Revise the material below so that "GUI agent" becomes "interface agent" wherever it occurs, keeping every other part the same.

Entries on locating words and elements:
• • •

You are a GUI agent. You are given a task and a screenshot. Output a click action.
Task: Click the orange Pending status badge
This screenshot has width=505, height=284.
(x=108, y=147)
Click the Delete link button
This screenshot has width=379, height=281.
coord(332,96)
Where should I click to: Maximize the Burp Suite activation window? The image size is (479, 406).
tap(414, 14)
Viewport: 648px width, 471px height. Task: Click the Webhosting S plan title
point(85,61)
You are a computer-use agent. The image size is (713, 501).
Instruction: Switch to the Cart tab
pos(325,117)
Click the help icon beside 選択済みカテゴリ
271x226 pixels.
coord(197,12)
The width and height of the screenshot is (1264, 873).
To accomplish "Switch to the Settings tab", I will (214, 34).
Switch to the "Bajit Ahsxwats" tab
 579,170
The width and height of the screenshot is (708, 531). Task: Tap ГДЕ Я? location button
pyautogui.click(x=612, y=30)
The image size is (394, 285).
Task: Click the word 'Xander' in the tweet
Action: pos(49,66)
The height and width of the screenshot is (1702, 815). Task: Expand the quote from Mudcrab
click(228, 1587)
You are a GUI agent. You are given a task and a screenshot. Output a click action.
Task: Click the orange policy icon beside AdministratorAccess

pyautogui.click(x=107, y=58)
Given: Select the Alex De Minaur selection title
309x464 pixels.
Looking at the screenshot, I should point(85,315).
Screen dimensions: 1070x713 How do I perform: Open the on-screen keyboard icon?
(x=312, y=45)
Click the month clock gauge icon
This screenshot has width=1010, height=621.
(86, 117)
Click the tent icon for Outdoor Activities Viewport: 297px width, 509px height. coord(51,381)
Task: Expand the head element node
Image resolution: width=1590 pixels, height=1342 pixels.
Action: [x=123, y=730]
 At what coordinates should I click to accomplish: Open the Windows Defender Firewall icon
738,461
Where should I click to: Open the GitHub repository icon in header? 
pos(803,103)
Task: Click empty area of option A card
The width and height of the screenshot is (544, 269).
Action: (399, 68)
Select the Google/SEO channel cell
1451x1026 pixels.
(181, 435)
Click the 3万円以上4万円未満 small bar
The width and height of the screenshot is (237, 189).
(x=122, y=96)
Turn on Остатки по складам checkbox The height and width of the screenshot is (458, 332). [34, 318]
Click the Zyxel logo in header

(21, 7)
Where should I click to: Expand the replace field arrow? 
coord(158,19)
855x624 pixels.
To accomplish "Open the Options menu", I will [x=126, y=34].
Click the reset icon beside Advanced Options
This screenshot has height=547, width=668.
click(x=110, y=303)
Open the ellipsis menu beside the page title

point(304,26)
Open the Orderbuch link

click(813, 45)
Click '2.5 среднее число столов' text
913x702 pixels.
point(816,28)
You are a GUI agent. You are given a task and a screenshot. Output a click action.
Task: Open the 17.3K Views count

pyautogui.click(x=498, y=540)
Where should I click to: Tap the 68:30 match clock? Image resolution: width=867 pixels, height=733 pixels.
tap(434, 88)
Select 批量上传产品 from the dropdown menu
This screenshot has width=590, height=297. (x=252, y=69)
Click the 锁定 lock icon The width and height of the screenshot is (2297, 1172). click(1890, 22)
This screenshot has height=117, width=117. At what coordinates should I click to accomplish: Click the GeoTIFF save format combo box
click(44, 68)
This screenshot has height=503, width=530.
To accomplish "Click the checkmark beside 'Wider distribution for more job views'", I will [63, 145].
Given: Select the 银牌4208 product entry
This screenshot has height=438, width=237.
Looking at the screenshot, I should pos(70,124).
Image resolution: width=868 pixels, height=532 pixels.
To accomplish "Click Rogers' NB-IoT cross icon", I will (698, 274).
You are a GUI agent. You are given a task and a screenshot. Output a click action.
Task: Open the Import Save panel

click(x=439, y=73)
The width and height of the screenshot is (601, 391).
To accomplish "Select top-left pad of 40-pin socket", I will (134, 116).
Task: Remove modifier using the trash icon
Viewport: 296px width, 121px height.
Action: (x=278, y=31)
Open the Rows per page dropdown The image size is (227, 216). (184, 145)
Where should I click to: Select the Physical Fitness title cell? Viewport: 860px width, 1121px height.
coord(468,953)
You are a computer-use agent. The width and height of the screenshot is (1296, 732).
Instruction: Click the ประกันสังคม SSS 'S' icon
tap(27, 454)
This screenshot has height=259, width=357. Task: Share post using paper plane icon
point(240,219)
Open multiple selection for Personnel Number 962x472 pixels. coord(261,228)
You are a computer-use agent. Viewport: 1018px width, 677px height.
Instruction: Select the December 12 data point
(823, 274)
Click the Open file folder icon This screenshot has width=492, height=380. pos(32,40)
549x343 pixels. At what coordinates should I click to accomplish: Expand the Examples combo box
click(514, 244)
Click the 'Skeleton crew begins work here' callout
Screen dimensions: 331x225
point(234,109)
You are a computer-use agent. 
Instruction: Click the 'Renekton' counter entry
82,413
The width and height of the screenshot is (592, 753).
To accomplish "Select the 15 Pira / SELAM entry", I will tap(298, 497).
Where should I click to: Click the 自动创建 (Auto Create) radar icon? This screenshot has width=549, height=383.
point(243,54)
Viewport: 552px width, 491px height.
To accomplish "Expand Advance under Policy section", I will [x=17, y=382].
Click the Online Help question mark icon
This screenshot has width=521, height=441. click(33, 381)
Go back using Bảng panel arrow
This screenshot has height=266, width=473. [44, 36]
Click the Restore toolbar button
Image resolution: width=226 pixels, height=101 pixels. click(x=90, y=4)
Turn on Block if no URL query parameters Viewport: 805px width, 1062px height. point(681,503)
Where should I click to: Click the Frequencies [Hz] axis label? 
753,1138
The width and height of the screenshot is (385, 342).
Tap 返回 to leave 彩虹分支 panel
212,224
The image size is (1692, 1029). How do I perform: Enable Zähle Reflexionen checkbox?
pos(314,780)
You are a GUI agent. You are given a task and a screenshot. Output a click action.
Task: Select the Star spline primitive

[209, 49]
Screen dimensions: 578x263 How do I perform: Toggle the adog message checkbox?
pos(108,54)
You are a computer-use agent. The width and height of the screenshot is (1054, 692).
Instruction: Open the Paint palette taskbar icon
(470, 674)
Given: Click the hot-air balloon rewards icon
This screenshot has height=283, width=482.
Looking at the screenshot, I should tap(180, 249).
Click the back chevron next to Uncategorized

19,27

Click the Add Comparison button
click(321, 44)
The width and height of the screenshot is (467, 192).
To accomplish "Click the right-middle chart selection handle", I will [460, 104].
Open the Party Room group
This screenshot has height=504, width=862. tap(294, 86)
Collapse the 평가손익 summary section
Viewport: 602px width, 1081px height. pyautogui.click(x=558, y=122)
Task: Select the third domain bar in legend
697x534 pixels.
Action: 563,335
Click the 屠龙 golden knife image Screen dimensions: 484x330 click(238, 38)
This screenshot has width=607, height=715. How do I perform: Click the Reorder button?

• • •

- **Task result**
You are a interface agent. You are given a task and a screenshot. Output a click action.
Task: Click the orange Pending status badge
This screenshot has width=505, height=284.
(x=108, y=147)
Click the Delete link button
This screenshot has width=379, height=281.
coord(332,96)
Where should I click to: Maximize the Burp Suite activation window? The image size is (479, 406).
tap(414, 14)
Viewport: 648px width, 471px height. Task: Click the Webhosting S plan title
point(85,61)
You are a computer-use agent. The image size is (713, 501).
Instruction: Switch to the Cart tab
pos(325,117)
Click the help icon beside 選択済みカテゴリ
271x226 pixels.
coord(197,12)
The width and height of the screenshot is (1264, 873).
To accomplish "Switch to the Settings tab", I will (214, 34).
Switch to the "Bajit Ahsxwats" tab
 579,170
The width and height of the screenshot is (708, 531). Task: Tap ГДЕ Я? location button
pyautogui.click(x=612, y=30)
The image size is (394, 285).
Task: Click the word 'Xander' in the tweet
Action: pos(49,66)
The height and width of the screenshot is (1702, 815). Task: Expand the quote from Mudcrab
click(228, 1587)
You are a interface agent. You are given a task and a screenshot. Output a click action.
Task: Click the orange policy icon beside AdministratorAccess

pyautogui.click(x=107, y=58)
Given: Select the Alex De Minaur selection title
309x464 pixels.
Looking at the screenshot, I should point(85,315).
Screen dimensions: 1070x713 How do I perform: Open the on-screen keyboard icon?
(x=312, y=45)
Click the month clock gauge icon
This screenshot has width=1010, height=621.
(86, 117)
Click the tent icon for Outdoor Activities Viewport: 297px width, 509px height. coord(51,381)
Task: Expand the head element node
Image resolution: width=1590 pixels, height=1342 pixels.
Action: [x=123, y=730]
 At what coordinates should I click to accomplish: Open the Windows Defender Firewall icon
738,461
Where should I click to: Open the GitHub repository icon in header? 
pos(803,103)
Task: Click empty area of option A card
The width and height of the screenshot is (544, 269).
Action: (399, 68)
Select the Google/SEO channel cell
1451x1026 pixels.
(181, 435)
Click the 3万円以上4万円未満 small bar
The width and height of the screenshot is (237, 189).
(x=122, y=96)
Turn on Остатки по складам checkbox The height and width of the screenshot is (458, 332). [34, 318]
Click the Zyxel logo in header

(21, 7)
Where should I click to: Expand the replace field arrow? 
coord(158,19)
855x624 pixels.
To accomplish "Open the Options menu", I will [x=126, y=34].
Click the reset icon beside Advanced Options
This screenshot has height=547, width=668.
click(x=110, y=303)
Open the ellipsis menu beside the page title

point(304,26)
Open the Orderbuch link

click(813, 45)
Click '2.5 среднее число столов' text
913x702 pixels.
point(816,28)
You are a interface agent. You are given a task and a screenshot. Output a click action.
Task: Open the 17.3K Views count

pyautogui.click(x=498, y=540)
Where should I click to: Tap the 68:30 match clock? Image resolution: width=867 pixels, height=733 pixels.
tap(434, 88)
Select 批量上传产品 from the dropdown menu
This screenshot has width=590, height=297. (x=252, y=69)
Click the 锁定 lock icon The width and height of the screenshot is (2297, 1172). click(1890, 22)
This screenshot has height=117, width=117. At what coordinates should I click to accomplish: Click the GeoTIFF save format combo box
click(44, 68)
This screenshot has height=503, width=530.
To accomplish "Click the checkmark beside 'Wider distribution for more job views'", I will [63, 145].
Given: Select the 银牌4208 product entry
This screenshot has height=438, width=237.
Looking at the screenshot, I should pos(70,124).
Image resolution: width=868 pixels, height=532 pixels.
To accomplish "Click Rogers' NB-IoT cross icon", I will (698, 274).
You are a interface agent. You are given a task and a screenshot. Output a click action.
Task: Open the Import Save panel

click(x=439, y=73)
The width and height of the screenshot is (601, 391).
To accomplish "Select top-left pad of 40-pin socket", I will (134, 116).
Task: Remove modifier using the trash icon
Viewport: 296px width, 121px height.
Action: (x=278, y=31)
Open the Rows per page dropdown The image size is (227, 216). (184, 145)
Where should I click to: Select the Physical Fitness title cell? Viewport: 860px width, 1121px height.
coord(468,953)
You are a computer-use agent. The width and height of the screenshot is (1296, 732).
Instruction: Click the ประกันสังคม SSS 'S' icon
tap(27, 454)
This screenshot has height=259, width=357. Task: Share post using paper plane icon
point(240,219)
Open multiple selection for Personnel Number 962x472 pixels. coord(261,228)
You are a computer-use agent. Viewport: 1018px width, 677px height.
Instruction: Select the December 12 data point
(823, 274)
Click the Open file folder icon This screenshot has width=492, height=380. pos(32,40)
549x343 pixels. At what coordinates should I click to accomplish: Expand the Examples combo box
click(514, 244)
Click the 'Skeleton crew begins work here' callout
Screen dimensions: 331x225
point(234,109)
You are a computer-use agent. 
Instruction: Click the 'Renekton' counter entry
82,413
The width and height of the screenshot is (592, 753).
To accomplish "Select the 15 Pira / SELAM entry", I will tap(298, 497).
Where should I click to: Click the 自动创建 (Auto Create) radar icon? This screenshot has width=549, height=383.
point(243,54)
Viewport: 552px width, 491px height.
To accomplish "Expand Advance under Policy section", I will [x=17, y=382].
Click the Online Help question mark icon
This screenshot has width=521, height=441. click(33, 381)
Go back using Bảng panel arrow
This screenshot has height=266, width=473. [44, 36]
Click the Restore toolbar button
Image resolution: width=226 pixels, height=101 pixels. click(x=90, y=4)
Turn on Block if no URL query parameters Viewport: 805px width, 1062px height. point(681,503)
Where should I click to: Click the Frequencies [Hz] axis label? 
753,1138
The width and height of the screenshot is (385, 342).
Tap 返回 to leave 彩虹分支 panel
212,224
The image size is (1692, 1029). How do I perform: Enable Zähle Reflexionen checkbox?
pos(314,780)
You are a interface agent. You are given a task and a screenshot. Output a click action.
Task: Select the Star spline primitive

[209, 49]
Screen dimensions: 578x263 How do I perform: Toggle the adog message checkbox?
pos(108,54)
You are a computer-use agent. The width and height of the screenshot is (1054, 692).
Instruction: Open the Paint palette taskbar icon
(470, 674)
Given: Click the hot-air balloon rewards icon
This screenshot has height=283, width=482.
Looking at the screenshot, I should tap(180, 249).
Click the back chevron next to Uncategorized

19,27

Click the Add Comparison button
click(321, 44)
The width and height of the screenshot is (467, 192).
To accomplish "Click the right-middle chart selection handle", I will [460, 104].
Open the Party Room group
This screenshot has height=504, width=862. tap(294, 86)
Collapse the 평가손익 summary section
Viewport: 602px width, 1081px height. pyautogui.click(x=558, y=122)
Task: Select the third domain bar in legend
697x534 pixels.
Action: 563,335
Click the 屠龙 golden knife image Screen dimensions: 484x330 click(238, 38)
This screenshot has width=607, height=715. How do I perform: Click the Reorder button?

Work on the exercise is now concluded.